Stored data entries:
::::::::

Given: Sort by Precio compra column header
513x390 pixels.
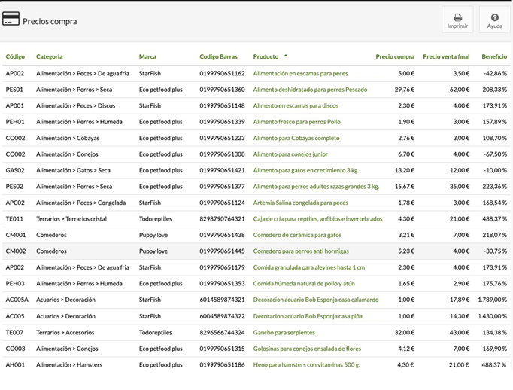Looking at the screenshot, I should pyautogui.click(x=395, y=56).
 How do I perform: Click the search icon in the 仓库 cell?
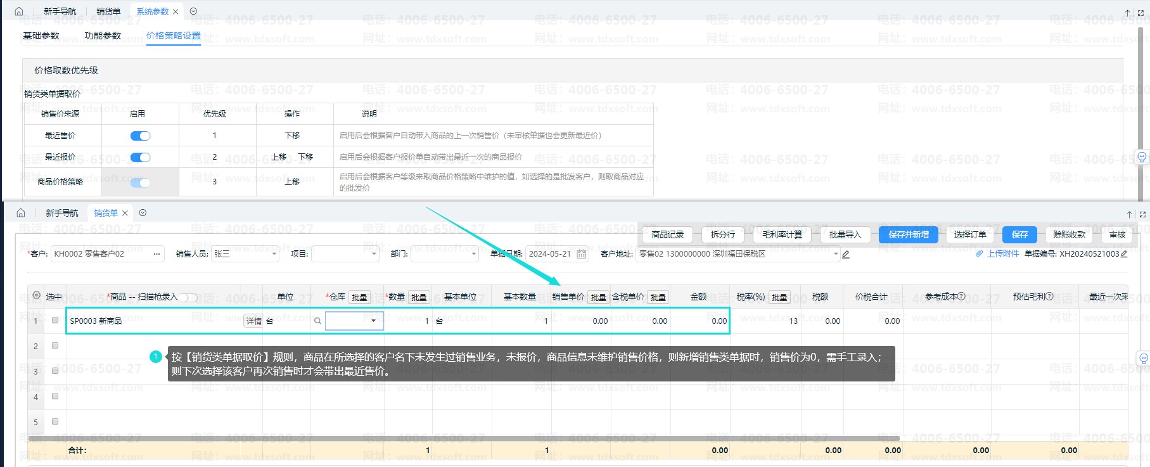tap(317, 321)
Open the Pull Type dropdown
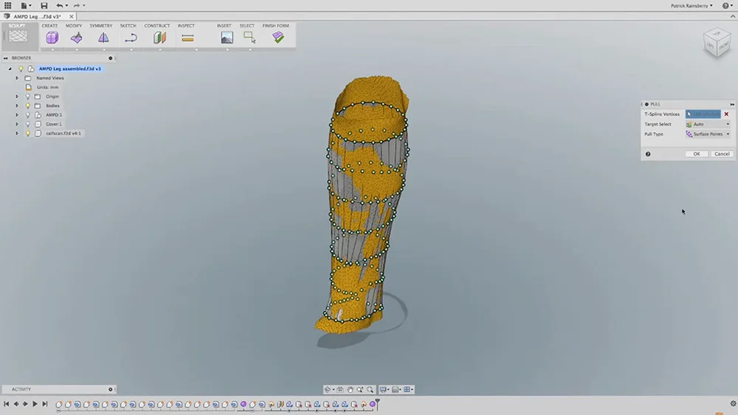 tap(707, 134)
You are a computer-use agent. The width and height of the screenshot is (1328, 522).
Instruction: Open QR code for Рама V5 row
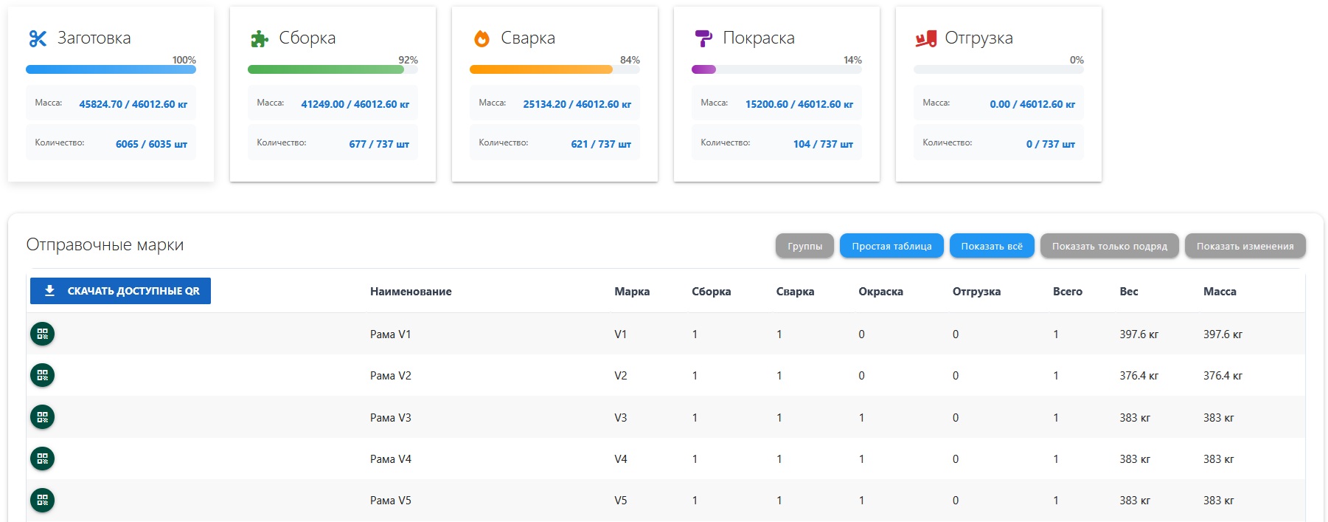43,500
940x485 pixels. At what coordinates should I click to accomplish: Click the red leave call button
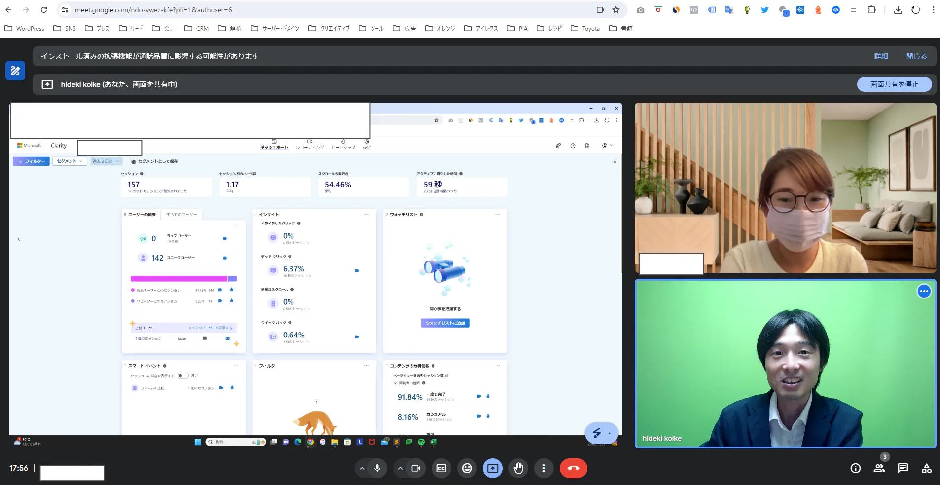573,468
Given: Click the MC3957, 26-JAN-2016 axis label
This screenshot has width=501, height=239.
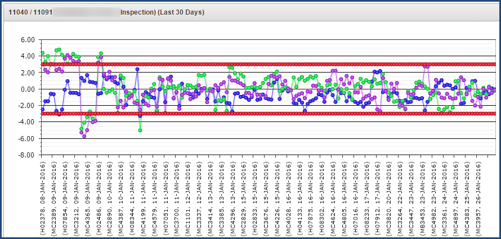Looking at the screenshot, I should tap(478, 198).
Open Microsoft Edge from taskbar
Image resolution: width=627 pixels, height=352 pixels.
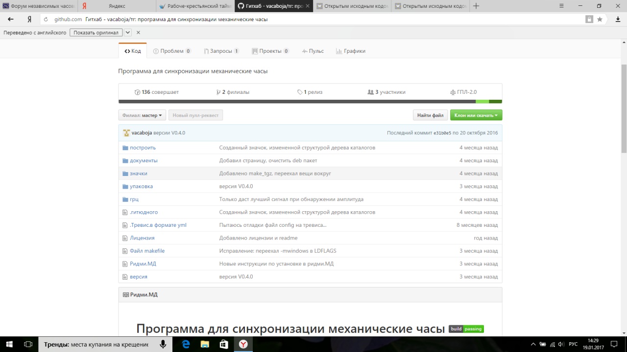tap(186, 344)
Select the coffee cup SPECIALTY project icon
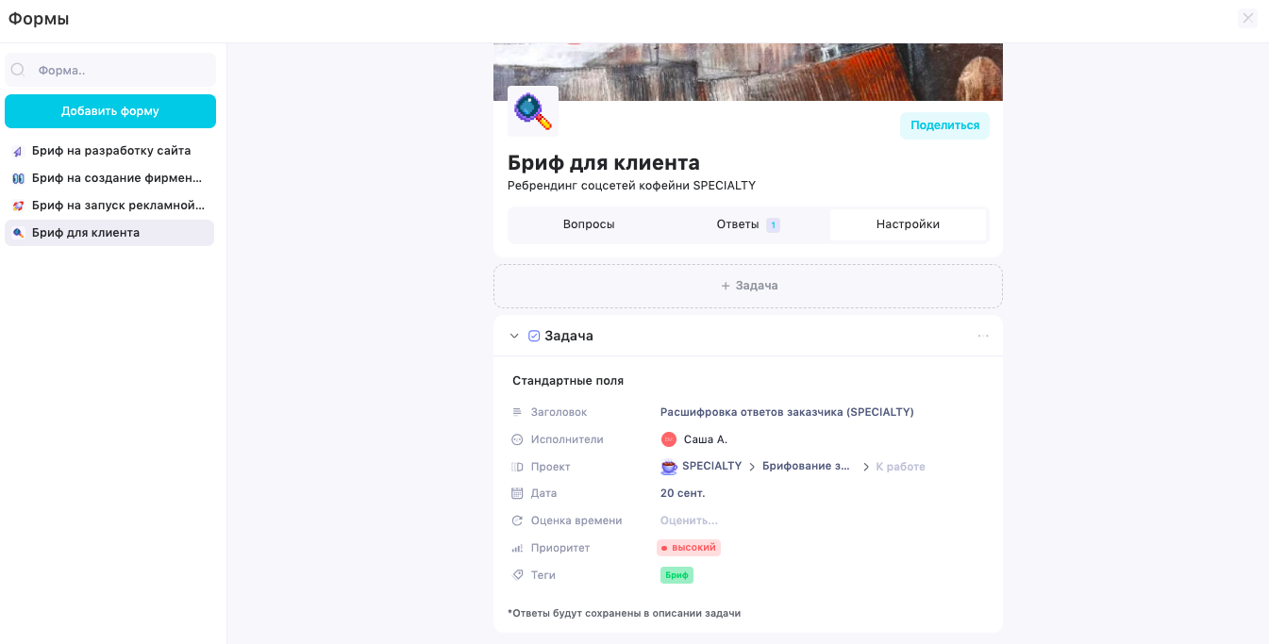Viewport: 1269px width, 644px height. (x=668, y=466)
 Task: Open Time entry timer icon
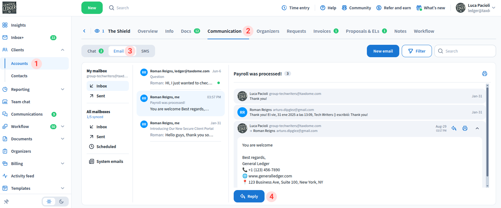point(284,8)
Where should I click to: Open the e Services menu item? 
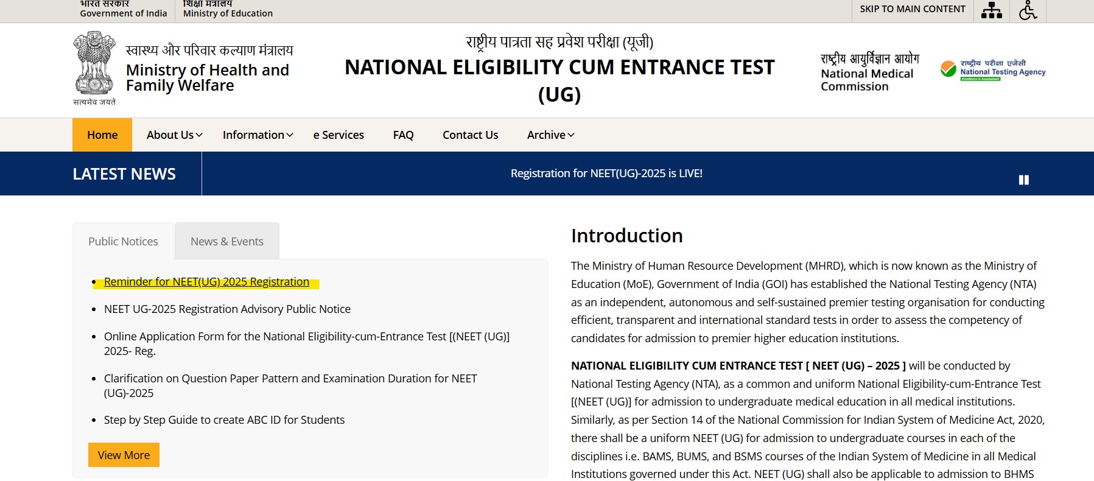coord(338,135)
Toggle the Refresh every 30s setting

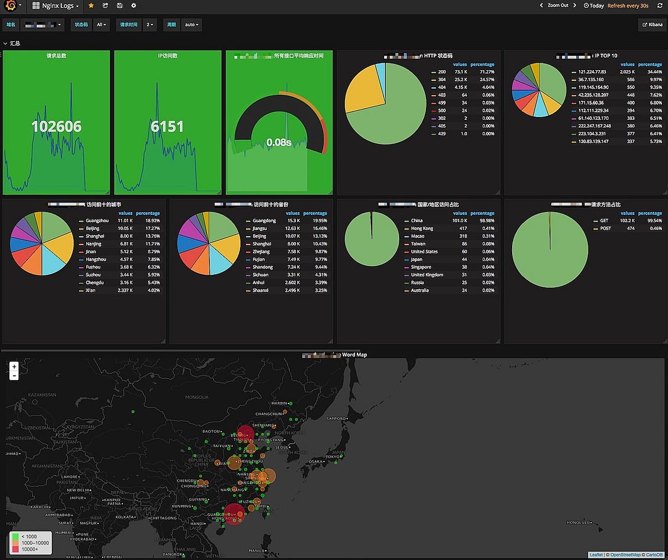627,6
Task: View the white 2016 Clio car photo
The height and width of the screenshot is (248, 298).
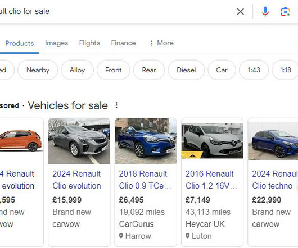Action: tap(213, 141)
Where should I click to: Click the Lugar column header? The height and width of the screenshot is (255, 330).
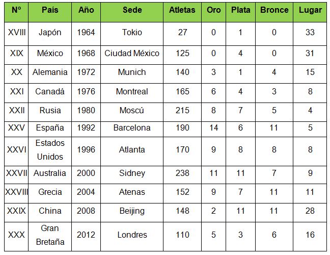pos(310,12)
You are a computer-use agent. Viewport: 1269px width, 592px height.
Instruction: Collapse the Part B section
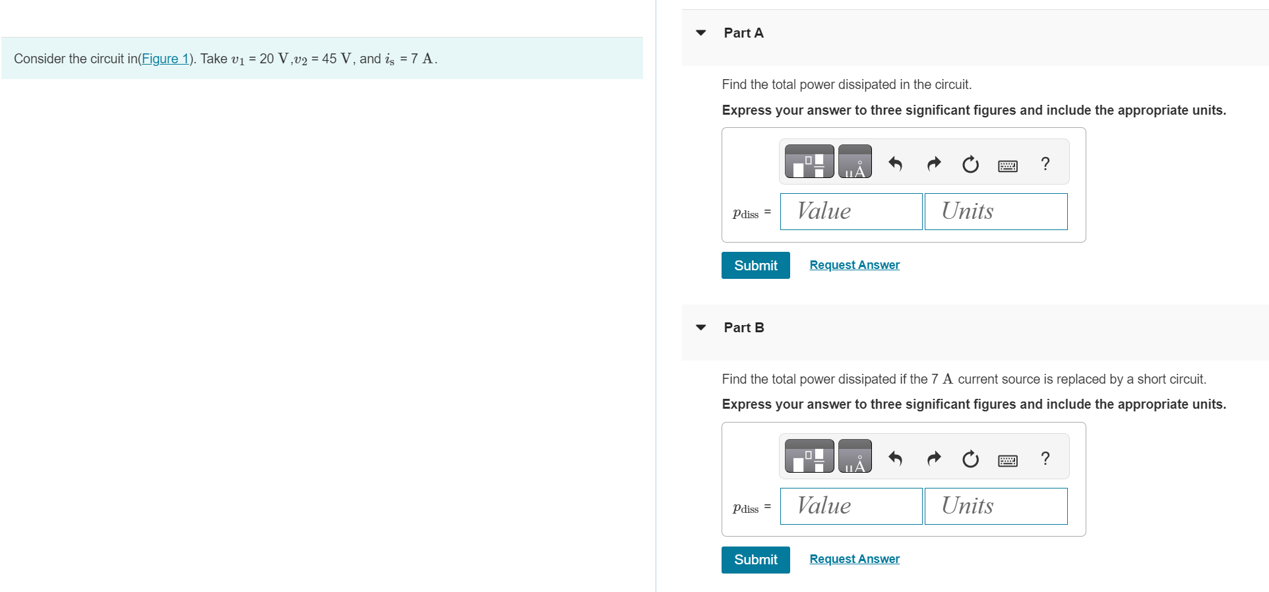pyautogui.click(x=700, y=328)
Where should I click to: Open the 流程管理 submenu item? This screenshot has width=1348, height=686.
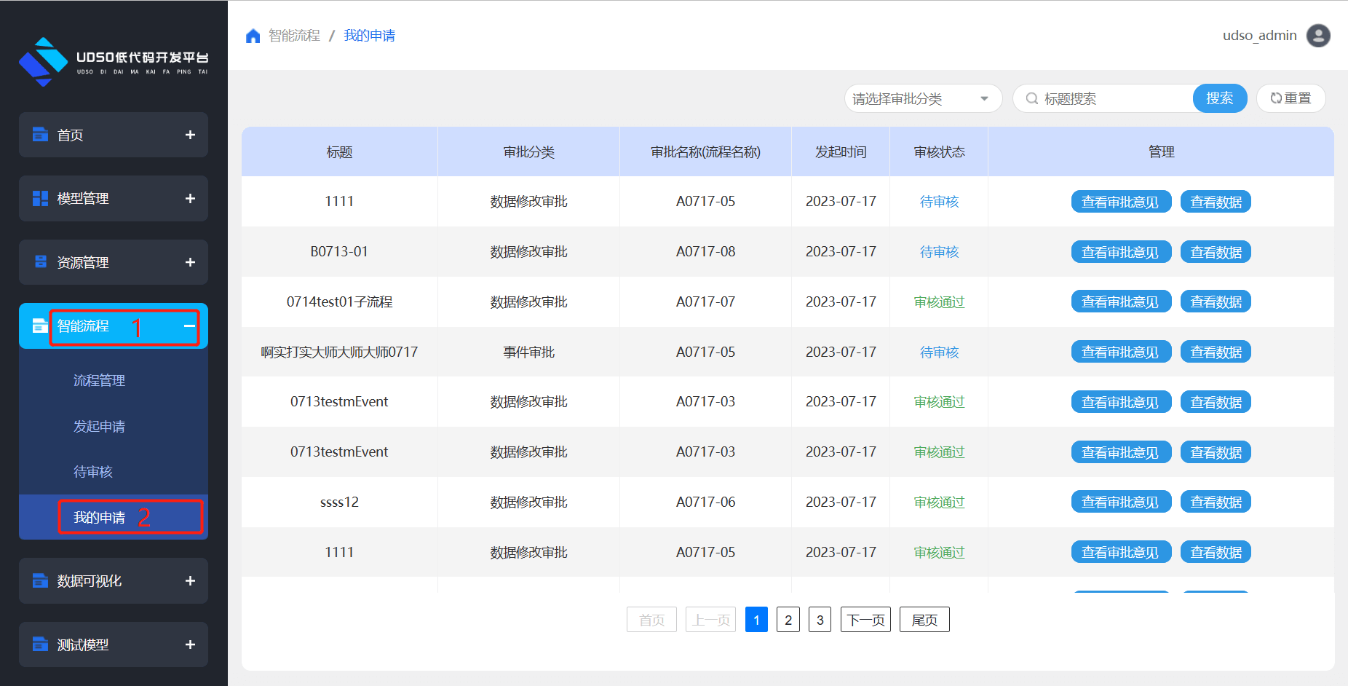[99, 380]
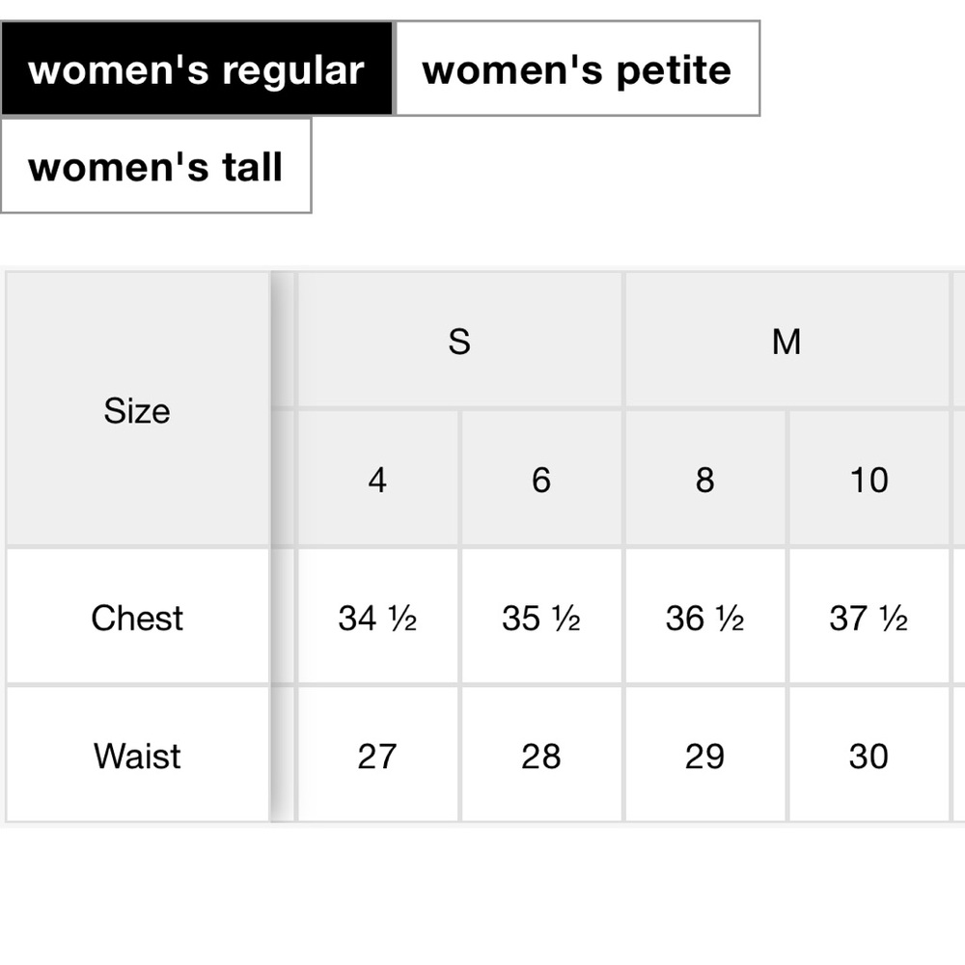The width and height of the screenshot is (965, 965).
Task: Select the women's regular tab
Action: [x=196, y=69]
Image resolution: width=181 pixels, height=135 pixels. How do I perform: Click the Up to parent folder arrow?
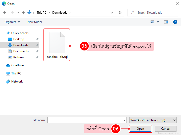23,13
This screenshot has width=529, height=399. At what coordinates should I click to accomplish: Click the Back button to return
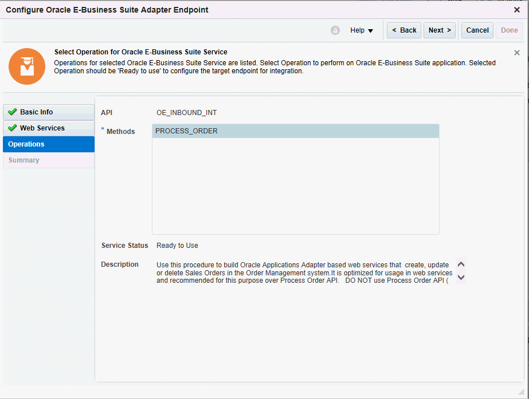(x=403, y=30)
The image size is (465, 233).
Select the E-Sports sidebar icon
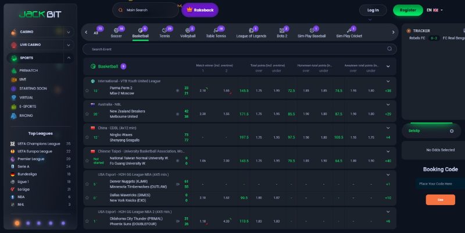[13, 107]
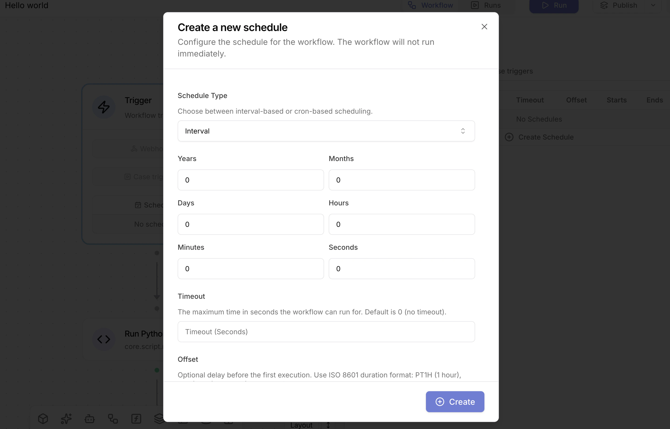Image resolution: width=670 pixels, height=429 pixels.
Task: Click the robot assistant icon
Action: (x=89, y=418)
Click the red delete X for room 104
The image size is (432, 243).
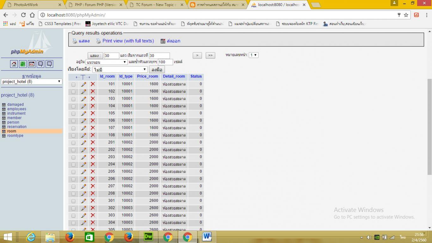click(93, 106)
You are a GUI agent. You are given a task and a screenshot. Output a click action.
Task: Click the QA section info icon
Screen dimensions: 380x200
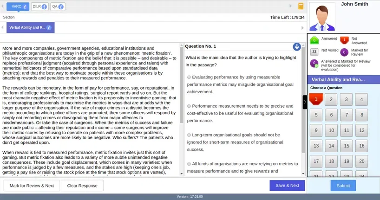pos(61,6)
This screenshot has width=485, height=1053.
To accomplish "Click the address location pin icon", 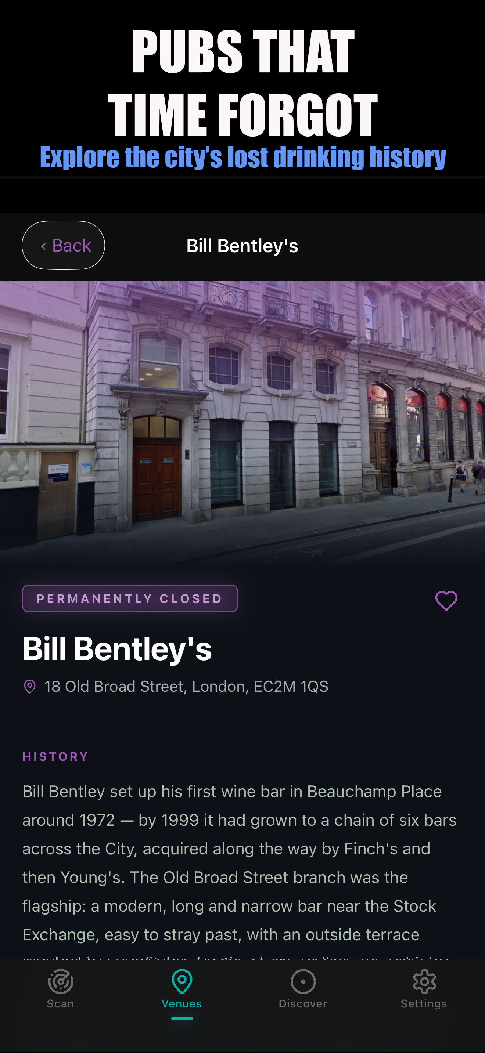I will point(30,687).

::::::::

#### [Assigned task]
For the word "agent", return every line of the records that holds it.

#### [Exercise response]
You are a computer-use agent. The width and height of the screenshot is (1328, 522).
You are a computer-use agent. Viewport: 1269px width, 592px height.
You are a GUI agent. You are given a task and a screenshot. Output a click action.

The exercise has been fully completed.